Hospitals disposing of organs, refusing transplants to maintain federal performance ratings

U.S. hospitals are increasingly discarding less-than-perfect organs, denying the sickest patients on organ waitlists lifesavings transplants out of fear poor outcomes will yield worse federal performance ratings, according to STAT.

Adel Bozorgzadeh, MD, a transplant surgeon at UMass Memorial Medical Center in Worcester, coauthored a study that found a sharp rise in the number of people dropped from organ transplant waitlists since the federal government began imposing transplant standards in 2007. The standards are tied to federal hospital ratings and Medicare funding, and hospitals' ability to meet these standards also influences their reputation in the broader medical community. Because surgeries involving extremely ill patients are riskier, hospitals have been avoiding them to protect their performance on the standards, according to the report.

Dr. Bozorgzadeh's study, published in April by the American College of Surgeons, found the increasing reluctance to perform organ transplants on the extremely ill is directly linked to the onset of the standards. Between 2007 and 2012, more than 4,300 transplant candidates were removed from hospital waiting lists, up 86 percent from the five years prior to the regulation, according to the report.

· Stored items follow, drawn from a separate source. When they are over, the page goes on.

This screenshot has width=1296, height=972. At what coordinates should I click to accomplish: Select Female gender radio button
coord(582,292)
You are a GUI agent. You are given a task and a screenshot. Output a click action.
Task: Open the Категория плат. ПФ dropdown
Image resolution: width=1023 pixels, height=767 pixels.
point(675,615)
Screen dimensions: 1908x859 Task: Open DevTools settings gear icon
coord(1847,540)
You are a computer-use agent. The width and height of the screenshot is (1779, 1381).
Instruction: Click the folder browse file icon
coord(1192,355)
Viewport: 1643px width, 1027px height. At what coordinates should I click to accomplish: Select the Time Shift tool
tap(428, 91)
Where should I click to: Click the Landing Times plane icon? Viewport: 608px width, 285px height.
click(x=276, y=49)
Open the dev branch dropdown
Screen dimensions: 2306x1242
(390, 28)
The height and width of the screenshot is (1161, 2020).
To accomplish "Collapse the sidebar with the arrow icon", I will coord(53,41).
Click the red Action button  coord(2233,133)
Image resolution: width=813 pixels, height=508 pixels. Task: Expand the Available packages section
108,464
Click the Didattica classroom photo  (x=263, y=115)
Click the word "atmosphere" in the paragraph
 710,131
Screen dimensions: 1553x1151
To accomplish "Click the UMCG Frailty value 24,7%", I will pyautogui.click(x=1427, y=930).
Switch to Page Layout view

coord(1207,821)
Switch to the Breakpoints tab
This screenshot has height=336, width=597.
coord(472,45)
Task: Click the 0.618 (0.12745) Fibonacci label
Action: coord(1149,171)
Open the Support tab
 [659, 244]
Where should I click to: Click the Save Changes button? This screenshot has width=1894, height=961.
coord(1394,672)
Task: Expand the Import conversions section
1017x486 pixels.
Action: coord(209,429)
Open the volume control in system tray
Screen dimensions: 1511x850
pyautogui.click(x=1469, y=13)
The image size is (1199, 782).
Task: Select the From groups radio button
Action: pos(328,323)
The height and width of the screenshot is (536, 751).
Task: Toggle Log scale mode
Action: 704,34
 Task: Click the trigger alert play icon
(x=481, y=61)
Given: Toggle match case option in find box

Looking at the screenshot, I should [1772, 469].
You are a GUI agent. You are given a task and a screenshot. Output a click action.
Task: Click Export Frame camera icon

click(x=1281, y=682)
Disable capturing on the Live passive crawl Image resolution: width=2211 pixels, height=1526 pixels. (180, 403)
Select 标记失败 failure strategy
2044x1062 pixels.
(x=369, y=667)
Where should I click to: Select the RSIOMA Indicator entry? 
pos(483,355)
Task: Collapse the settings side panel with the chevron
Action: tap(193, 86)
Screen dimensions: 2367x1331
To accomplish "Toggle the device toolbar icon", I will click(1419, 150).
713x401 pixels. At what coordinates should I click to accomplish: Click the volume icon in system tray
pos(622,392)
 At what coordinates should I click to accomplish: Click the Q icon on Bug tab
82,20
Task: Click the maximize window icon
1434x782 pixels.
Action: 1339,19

The number of organs being thrown away has also increased out of fear that imperfections could lead to bad outcomes. In 2015, 3,159 donated kidneys were tossed, up 20 percent from 2007, according to federal data cited by STAT.

Soon after Dr. Bozorgzadeh's study came out, CMS changed its transplant standard benchmarks to give hospitals more leeway. However, the system continues to undermine one of transplantation's fundamental principles, according to STAT: the sicker the patient, the higher he or she moves up on the wait list for donated organs.